One has only to read the automatically-generated 'Closed Captions' on YouTube vids to see the misinterpretations made. These don't generally matter to me as they are the English Subtitles over English audio, and I can spot the speech-to-text mistakes and adjust accordingly. However, the written word on it's own would have led to ...confusion. Some of the 'hiccups' don't matter, but some do - there have been a couple I saw that meant the written was most definitely NOT what was spoken. Sorry, I can't quote refs...it was quite a while ago.
Leaving aside the obvious mistakes/wrong words in the machine translation, what about punctuation? A 'Let's eat, Grandpa! vs. Let's eat Grandpa!' issue could be quite serious in the medical world.....and the legal come to think of it.

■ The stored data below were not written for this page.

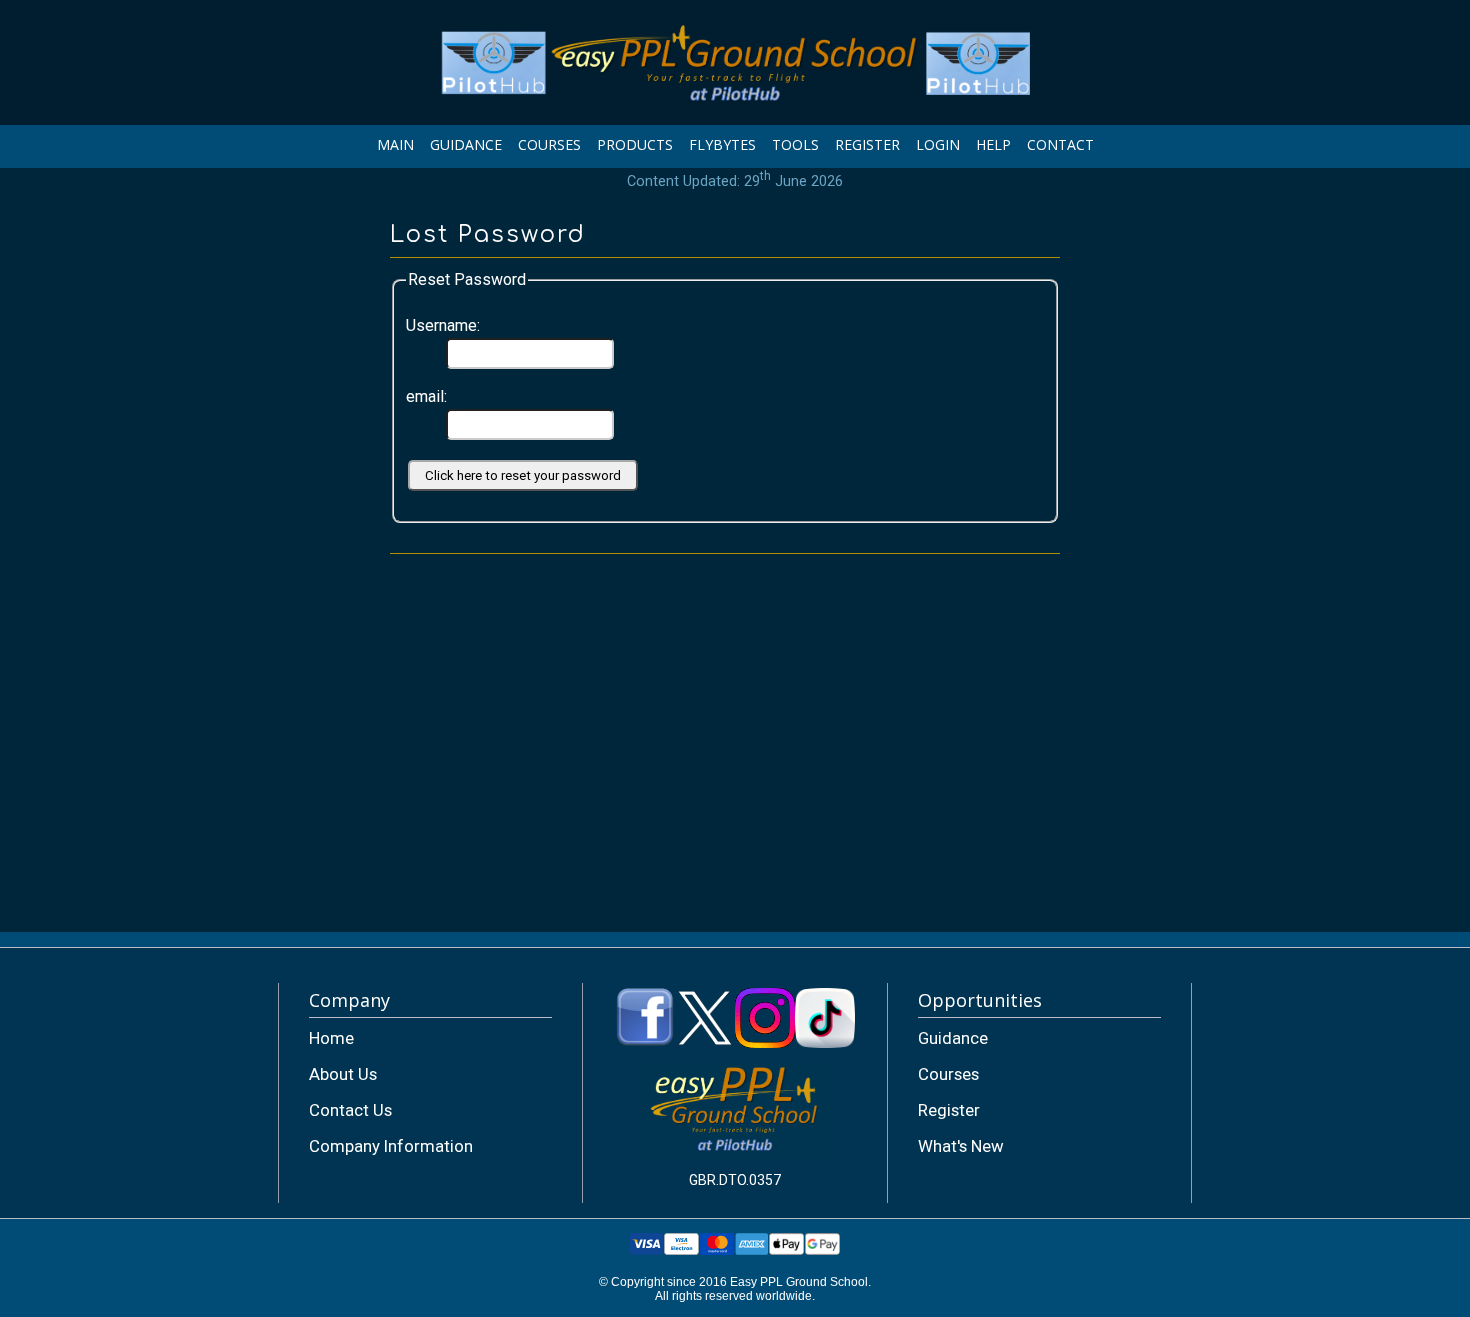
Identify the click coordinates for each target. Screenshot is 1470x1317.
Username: (443, 325)
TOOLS (795, 144)
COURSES (549, 144)
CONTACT (1060, 144)
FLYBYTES (722, 144)
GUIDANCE (466, 144)
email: (426, 396)
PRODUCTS (635, 144)
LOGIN (938, 144)
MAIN (395, 144)
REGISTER (867, 144)
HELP (993, 144)
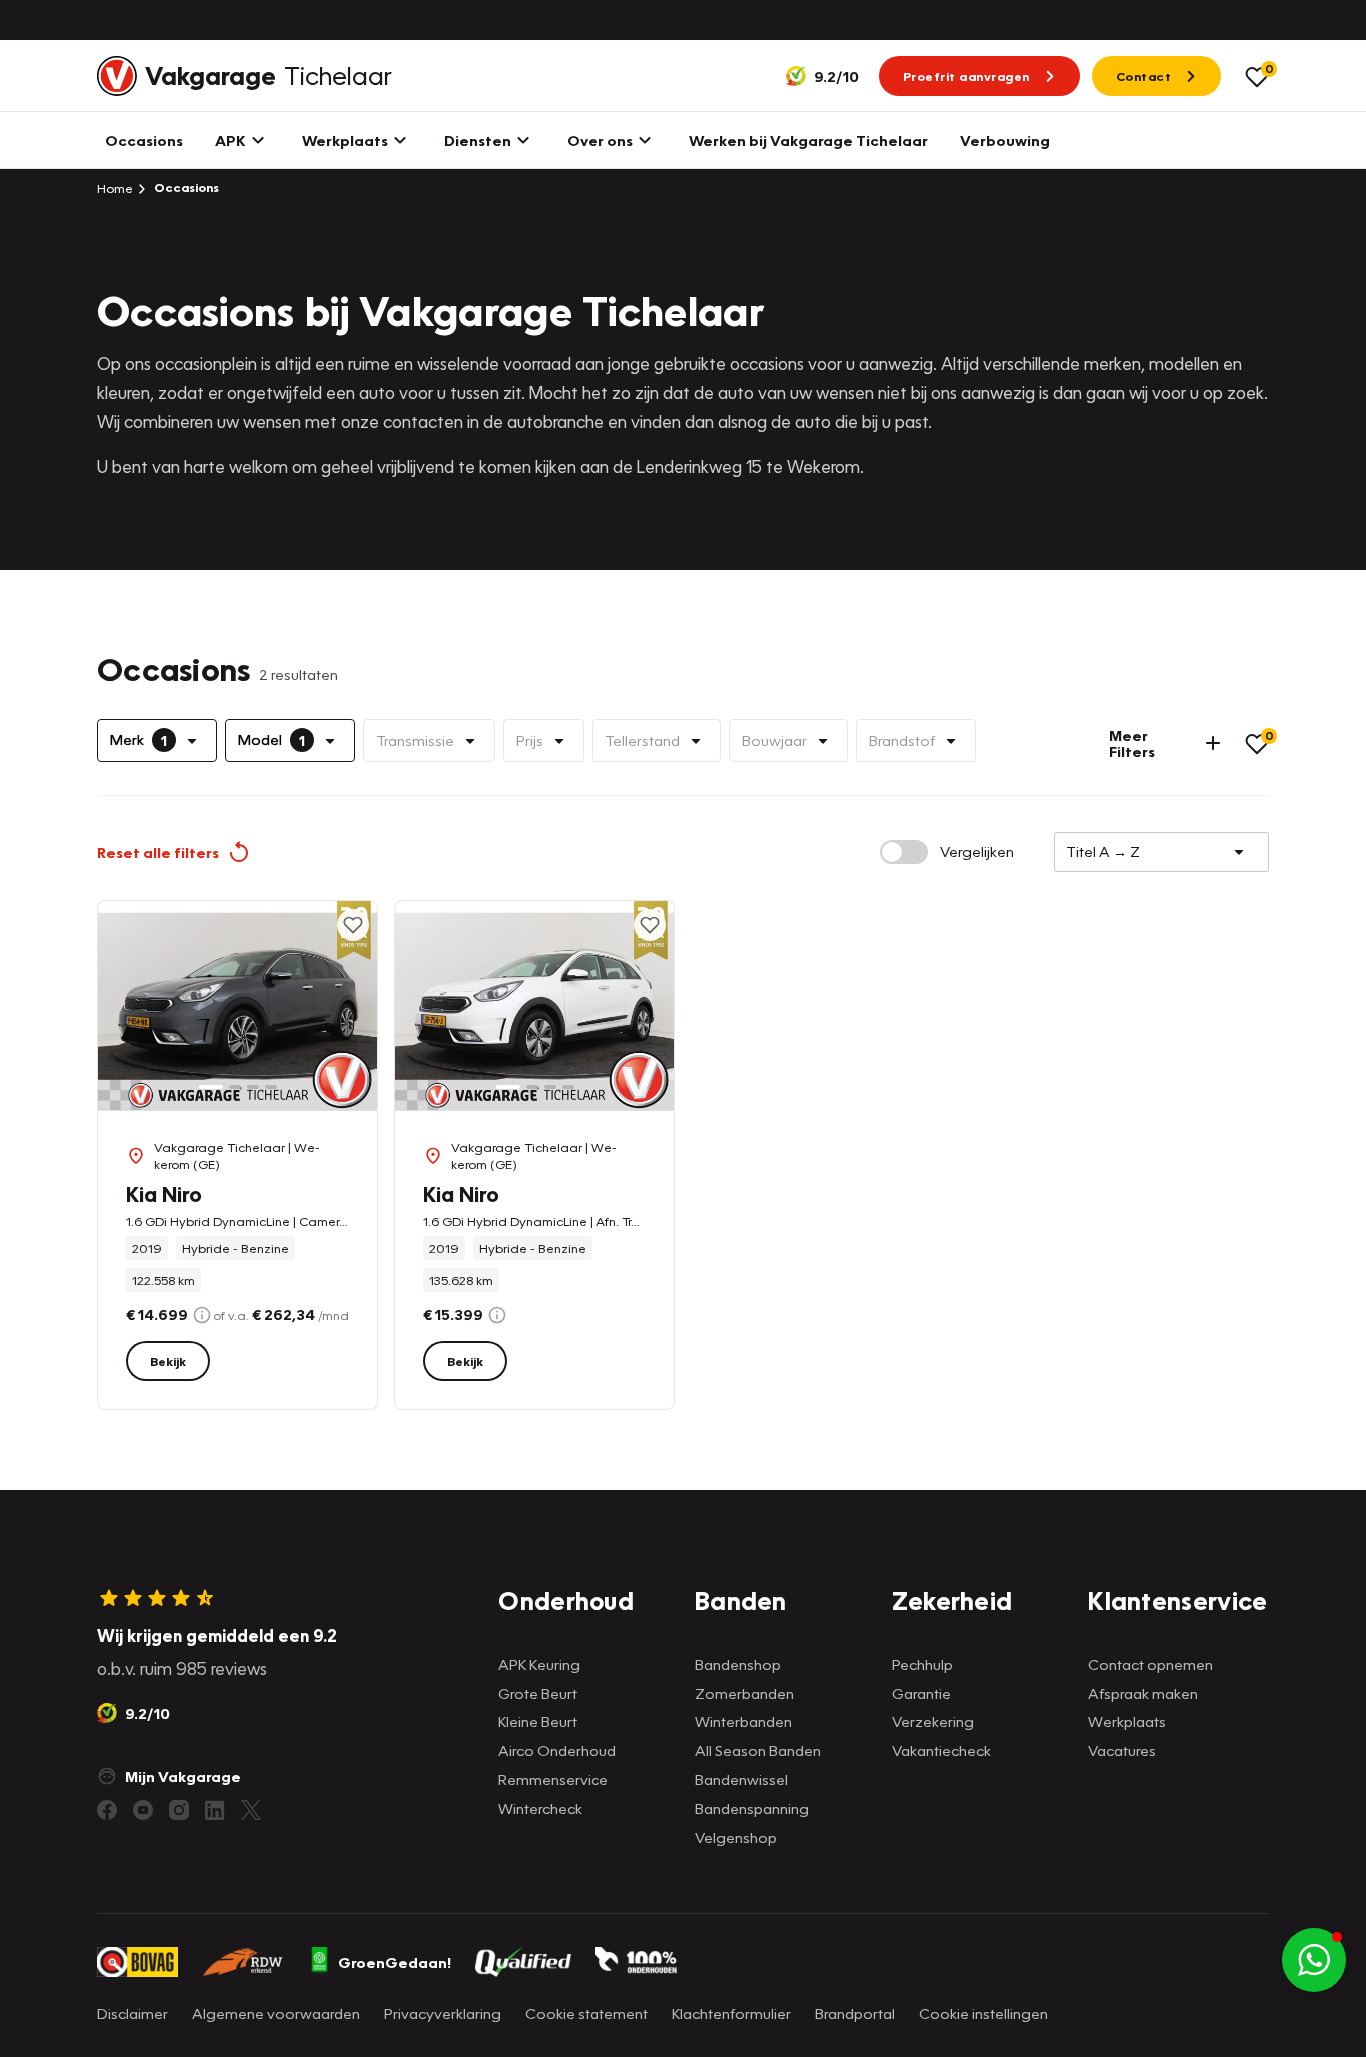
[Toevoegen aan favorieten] (353, 925)
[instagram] (179, 1810)
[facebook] (107, 1810)
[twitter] (251, 1810)
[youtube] (143, 1810)
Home (115, 188)
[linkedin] (215, 1810)
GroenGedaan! (394, 1962)
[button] (1314, 1960)
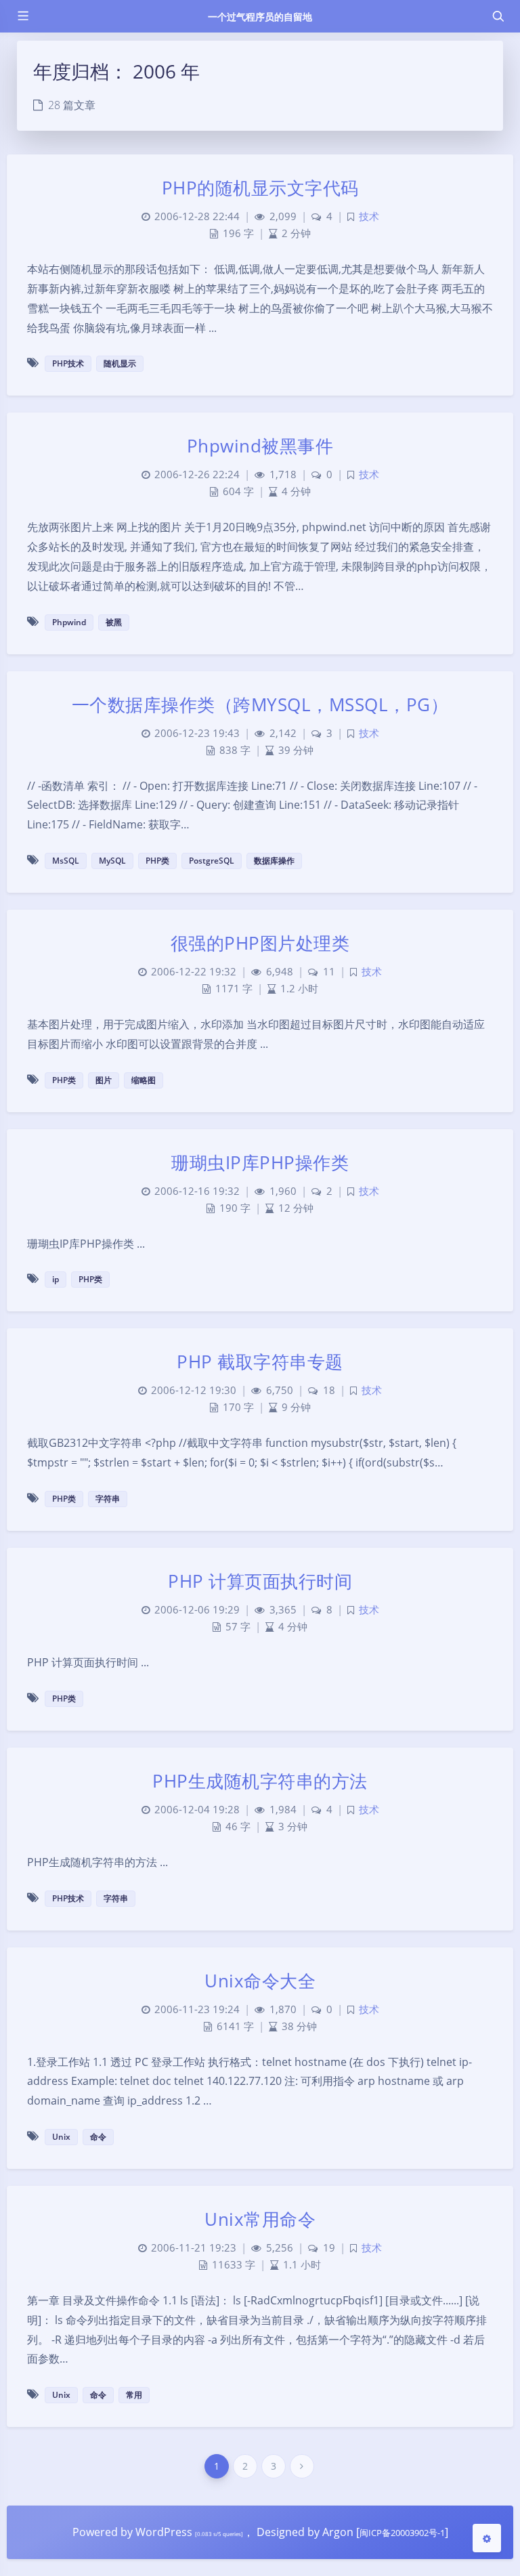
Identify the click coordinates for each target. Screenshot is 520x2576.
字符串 (107, 1498)
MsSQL (65, 860)
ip (55, 1279)
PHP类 (157, 860)
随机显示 (120, 363)
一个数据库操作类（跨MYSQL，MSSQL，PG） (260, 704)
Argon (337, 2532)
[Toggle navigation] (497, 16)
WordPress (163, 2532)
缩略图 (143, 1080)
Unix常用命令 (260, 2219)
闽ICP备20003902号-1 (402, 2533)
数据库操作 (274, 860)
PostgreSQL (211, 860)
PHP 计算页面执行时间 (260, 1581)
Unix (61, 2136)
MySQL (112, 860)
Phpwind (69, 622)
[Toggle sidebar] (22, 16)
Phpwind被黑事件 (260, 446)
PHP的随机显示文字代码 (260, 187)
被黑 (114, 622)
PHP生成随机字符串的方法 (260, 1781)
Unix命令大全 (260, 1980)
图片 (103, 1080)
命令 (98, 2136)
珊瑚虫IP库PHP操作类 (260, 1162)
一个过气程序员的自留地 (260, 16)
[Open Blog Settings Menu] (487, 2538)
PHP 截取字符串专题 (260, 1361)
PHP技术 (68, 363)
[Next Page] (302, 2466)
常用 (134, 2395)
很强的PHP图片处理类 (260, 943)
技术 (369, 216)
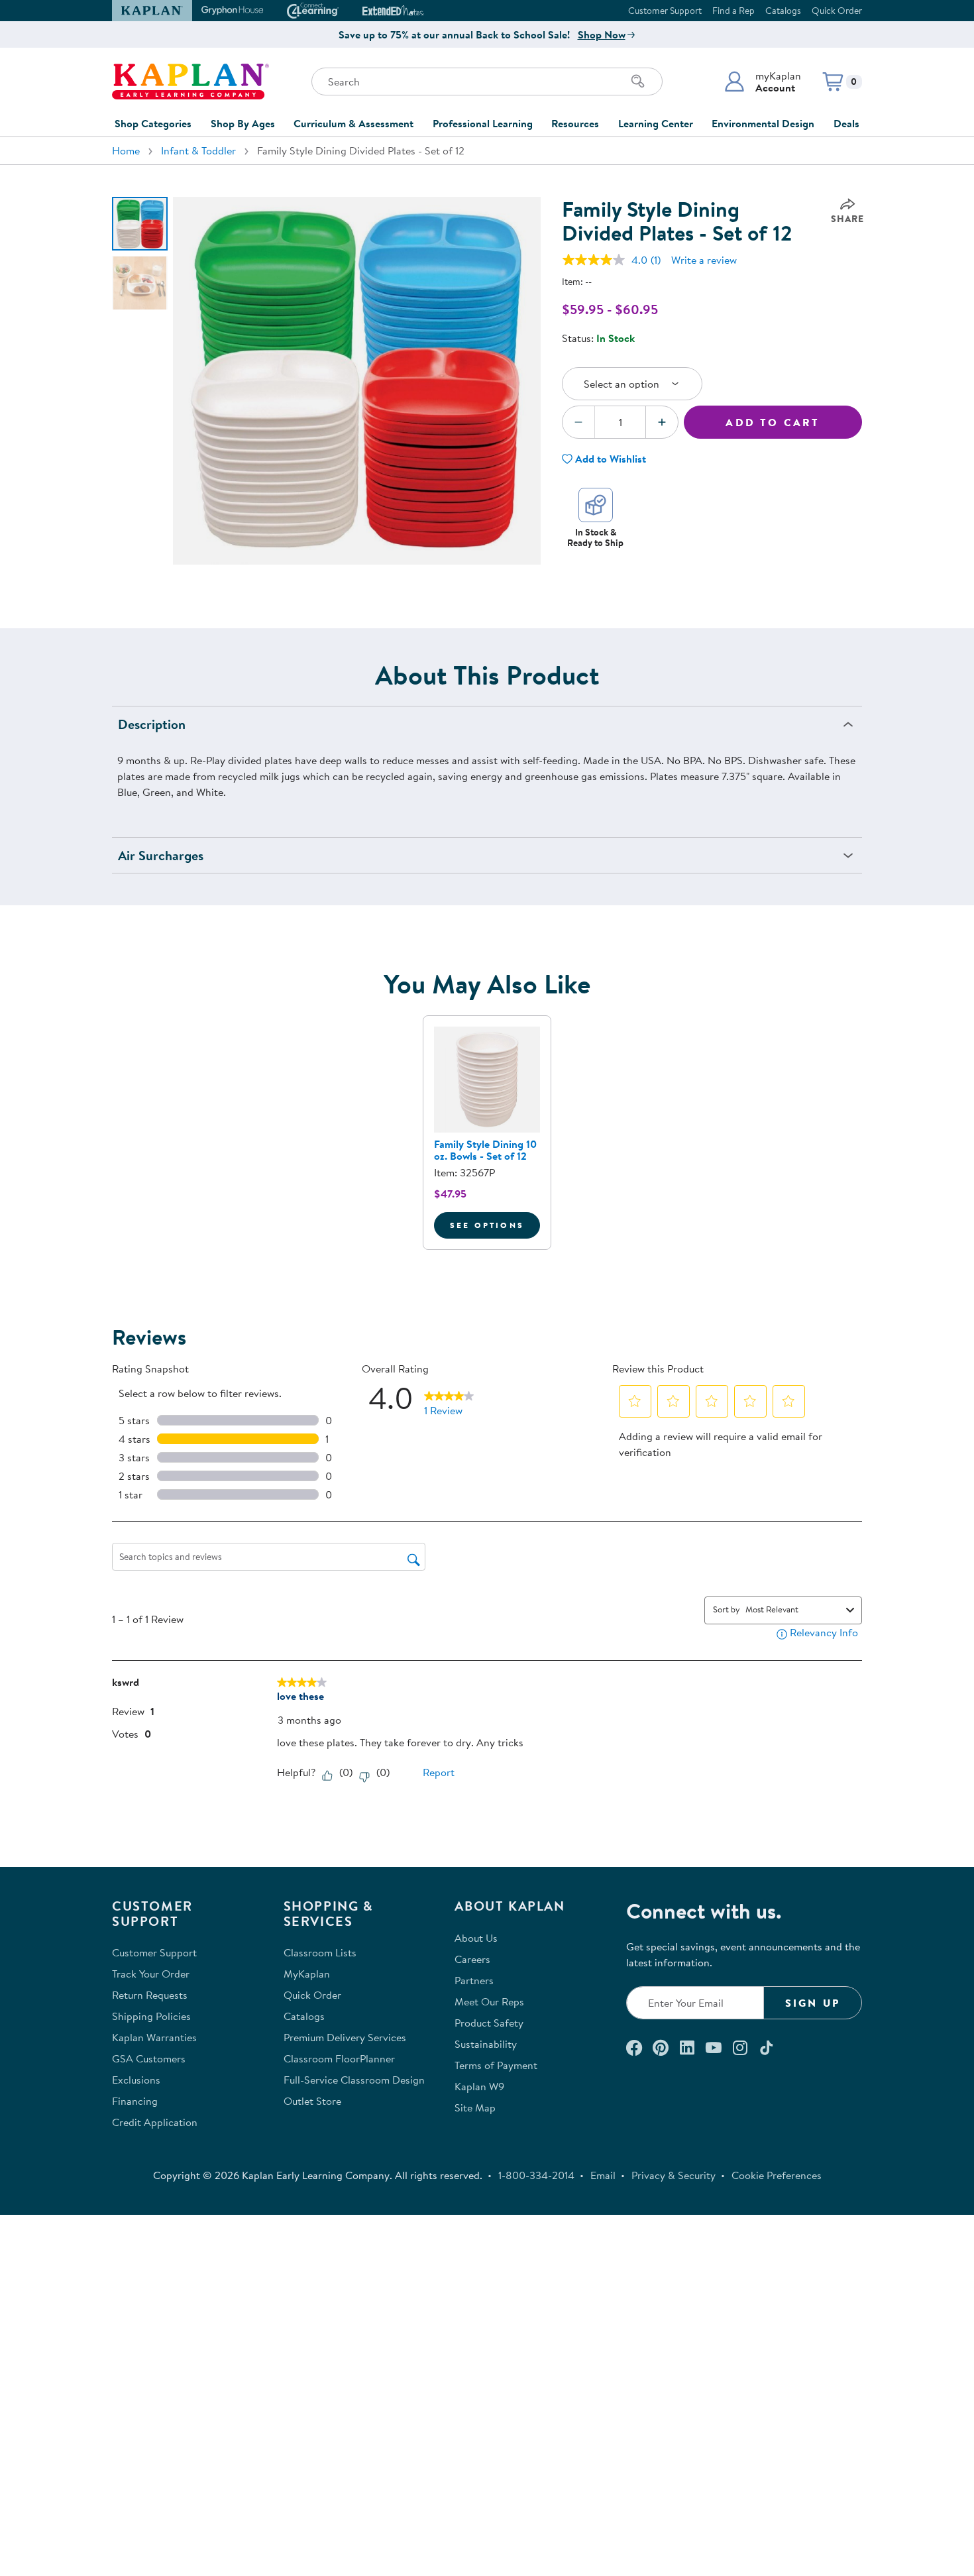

Also, the NLP/speech-to-text has problems with accents.... Sure, en-something may be the language, but any accent can confuse the beast, it seems - the more pronounced the accent, the higher the error rate. And that's with 'broadcast-quality' or decent audio input, not the muffled low quality crap you're likely to get as source from whatever low-tech, cheap, shit device is used to record the audio in the first place.
Until the 'error-rate' improves, especially with accented speech or a non-native speaker (in ANY language), I for one dread my medical records getting transcribed by AI. This seems like a baaaaaddddddd idea and pretty shitty science, 'pushed' in the name of progress,
Yup, NOT a fan of 'AI', because - just like Tesla's Autopilot - it claims to be something it ain't.